A Care Quality Commission inspection at Charlton House last October found the quality of care at the home was inadequate. A follow-up inspection in January found that progress had been made but the service still needed improvement.
Charlton House is run by Bath and North East Somerset Council, which is considering “reshaping” services at three of its community resource centres people.
The Keynsham centre currently has just 11 out of 30 beds occupied.
Under the proposals, those 11 places could be moved to Cleeve Court in Bath, which could become a “centre of excellence” for dementia care.
This would then free up Charlton House to offer other care or accommodation services, such as a ‘step-down’ ward over winter.
The other facility affected is Combe Lea in Midsomer Norton, whose services would be enhanced to enable younger people with complex needs to live closer to home.
A report before Councillor Alison Born, cabinet member for adult services, recommends approval for a six-week consultation.
Councillor Born said: “I am acutely aware that these are people’s homes and so residents, their families and staff must have their say.”
“Running alongside any decision is also the fact that providing care is very costly and like every council there are huge pressures on our budgets.

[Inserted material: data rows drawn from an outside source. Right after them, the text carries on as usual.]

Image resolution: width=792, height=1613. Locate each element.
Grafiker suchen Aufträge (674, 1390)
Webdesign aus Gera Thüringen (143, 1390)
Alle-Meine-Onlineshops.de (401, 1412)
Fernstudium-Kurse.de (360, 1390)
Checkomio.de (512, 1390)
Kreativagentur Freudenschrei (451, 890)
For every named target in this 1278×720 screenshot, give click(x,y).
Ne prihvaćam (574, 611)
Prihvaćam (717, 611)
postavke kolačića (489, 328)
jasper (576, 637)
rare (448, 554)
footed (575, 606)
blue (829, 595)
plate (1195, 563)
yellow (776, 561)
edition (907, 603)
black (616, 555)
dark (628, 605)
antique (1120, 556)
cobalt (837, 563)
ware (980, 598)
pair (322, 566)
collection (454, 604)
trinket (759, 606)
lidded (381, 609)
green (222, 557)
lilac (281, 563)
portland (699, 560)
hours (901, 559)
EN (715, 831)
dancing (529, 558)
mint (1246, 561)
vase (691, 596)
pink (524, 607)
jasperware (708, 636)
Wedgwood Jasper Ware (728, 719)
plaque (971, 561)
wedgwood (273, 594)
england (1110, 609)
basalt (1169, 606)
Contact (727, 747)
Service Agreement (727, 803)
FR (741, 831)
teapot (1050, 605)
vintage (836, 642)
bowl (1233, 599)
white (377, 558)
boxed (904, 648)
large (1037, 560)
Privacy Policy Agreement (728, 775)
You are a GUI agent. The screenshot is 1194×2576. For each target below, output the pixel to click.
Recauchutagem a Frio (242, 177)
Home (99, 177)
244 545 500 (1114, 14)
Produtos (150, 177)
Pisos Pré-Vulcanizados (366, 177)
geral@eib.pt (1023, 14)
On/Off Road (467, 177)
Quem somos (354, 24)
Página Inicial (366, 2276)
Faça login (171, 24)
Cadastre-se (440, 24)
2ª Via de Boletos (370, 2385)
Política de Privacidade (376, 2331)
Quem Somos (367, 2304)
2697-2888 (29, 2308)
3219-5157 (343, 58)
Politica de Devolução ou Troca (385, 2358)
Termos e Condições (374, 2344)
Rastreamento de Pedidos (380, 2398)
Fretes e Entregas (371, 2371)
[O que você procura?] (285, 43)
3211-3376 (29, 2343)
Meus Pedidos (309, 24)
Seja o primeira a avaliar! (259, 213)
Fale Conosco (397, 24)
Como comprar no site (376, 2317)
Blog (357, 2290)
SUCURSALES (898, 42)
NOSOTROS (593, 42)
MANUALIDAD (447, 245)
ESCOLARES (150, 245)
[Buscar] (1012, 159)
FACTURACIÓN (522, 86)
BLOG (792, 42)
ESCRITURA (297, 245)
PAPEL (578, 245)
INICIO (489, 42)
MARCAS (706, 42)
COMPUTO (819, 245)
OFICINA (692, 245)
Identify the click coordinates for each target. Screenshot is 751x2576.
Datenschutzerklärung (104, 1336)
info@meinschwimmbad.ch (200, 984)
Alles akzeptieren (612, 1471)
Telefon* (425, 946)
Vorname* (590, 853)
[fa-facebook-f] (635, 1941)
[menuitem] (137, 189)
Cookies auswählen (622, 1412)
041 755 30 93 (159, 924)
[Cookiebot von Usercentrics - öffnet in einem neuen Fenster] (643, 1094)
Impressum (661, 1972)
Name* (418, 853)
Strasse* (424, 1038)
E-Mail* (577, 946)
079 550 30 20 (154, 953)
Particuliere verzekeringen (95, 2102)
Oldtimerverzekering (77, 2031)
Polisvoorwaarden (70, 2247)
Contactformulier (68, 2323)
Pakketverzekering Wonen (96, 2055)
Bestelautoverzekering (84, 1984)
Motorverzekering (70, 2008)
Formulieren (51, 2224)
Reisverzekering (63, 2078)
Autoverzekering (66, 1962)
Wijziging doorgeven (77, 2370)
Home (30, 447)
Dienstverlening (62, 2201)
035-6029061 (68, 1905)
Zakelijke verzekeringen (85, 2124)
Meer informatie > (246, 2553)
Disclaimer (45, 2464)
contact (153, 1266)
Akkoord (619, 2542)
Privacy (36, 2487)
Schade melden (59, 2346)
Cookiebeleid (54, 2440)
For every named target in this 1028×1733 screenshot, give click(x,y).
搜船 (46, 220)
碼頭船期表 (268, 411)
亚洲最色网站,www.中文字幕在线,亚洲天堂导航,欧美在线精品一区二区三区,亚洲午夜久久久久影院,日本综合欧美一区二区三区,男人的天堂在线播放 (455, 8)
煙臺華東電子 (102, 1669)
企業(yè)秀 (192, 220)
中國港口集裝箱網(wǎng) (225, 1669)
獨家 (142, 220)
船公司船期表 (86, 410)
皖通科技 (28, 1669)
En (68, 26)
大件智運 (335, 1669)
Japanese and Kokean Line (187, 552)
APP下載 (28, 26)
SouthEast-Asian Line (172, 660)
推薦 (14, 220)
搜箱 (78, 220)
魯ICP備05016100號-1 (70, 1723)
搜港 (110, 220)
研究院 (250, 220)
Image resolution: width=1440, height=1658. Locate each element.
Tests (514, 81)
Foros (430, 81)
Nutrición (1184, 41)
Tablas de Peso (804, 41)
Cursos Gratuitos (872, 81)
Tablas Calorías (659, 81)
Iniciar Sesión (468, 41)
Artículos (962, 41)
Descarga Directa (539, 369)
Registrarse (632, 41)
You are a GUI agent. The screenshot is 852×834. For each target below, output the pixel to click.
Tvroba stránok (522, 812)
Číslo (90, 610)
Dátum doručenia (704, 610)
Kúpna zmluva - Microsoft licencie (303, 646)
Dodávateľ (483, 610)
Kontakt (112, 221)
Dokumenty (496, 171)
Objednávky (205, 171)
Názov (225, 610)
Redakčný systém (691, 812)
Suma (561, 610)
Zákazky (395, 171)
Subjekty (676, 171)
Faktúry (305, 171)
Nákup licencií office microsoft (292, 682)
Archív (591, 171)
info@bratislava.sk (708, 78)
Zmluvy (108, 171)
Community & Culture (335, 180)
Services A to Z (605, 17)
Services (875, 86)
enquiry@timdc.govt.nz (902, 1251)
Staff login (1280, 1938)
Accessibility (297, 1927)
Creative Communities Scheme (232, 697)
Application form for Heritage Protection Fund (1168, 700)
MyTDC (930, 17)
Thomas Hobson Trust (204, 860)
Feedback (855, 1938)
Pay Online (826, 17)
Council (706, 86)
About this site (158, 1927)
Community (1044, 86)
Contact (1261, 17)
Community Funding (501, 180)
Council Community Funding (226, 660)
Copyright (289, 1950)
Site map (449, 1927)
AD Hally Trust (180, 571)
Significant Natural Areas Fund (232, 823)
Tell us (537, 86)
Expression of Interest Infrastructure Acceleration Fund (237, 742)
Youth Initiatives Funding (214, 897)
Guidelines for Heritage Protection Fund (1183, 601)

“I shall give careful consideration to the report and the next steps for our community resource centres in the best interest of the people we care for now and into the future.”
Charlton House is registered to provide 30 nursing care beds, Combe Lea to provide 30 beds and Cleeve Court 45 beds.
The council says it has invested significantly in the three centres, but rising costs could see the service face a potential £1 million overspend in the next financial year.
The report before Councillor Born says there is ample alternative provision of general nursing care home services for adults in B&NES but there are shortfalls in complex needs services.
And it says that the Charlton House building, which is relatively new and is of high quality, is suitable for several accommodation uses.
Charlton House was transferred to the council in 2020 after Sirona announced it was handing back the contract.
The CQC report in October found that one resident was left sitting in urine overnight and that another had not eaten or drunk anything for two days.
The council apologised for the conditions in the now council-run care home, with Councillor Born telling a council scrutiny panel: “We are extremely sorry that we have let people down and have not provided the consistently high quality of care that residents and their families expect and deserve.”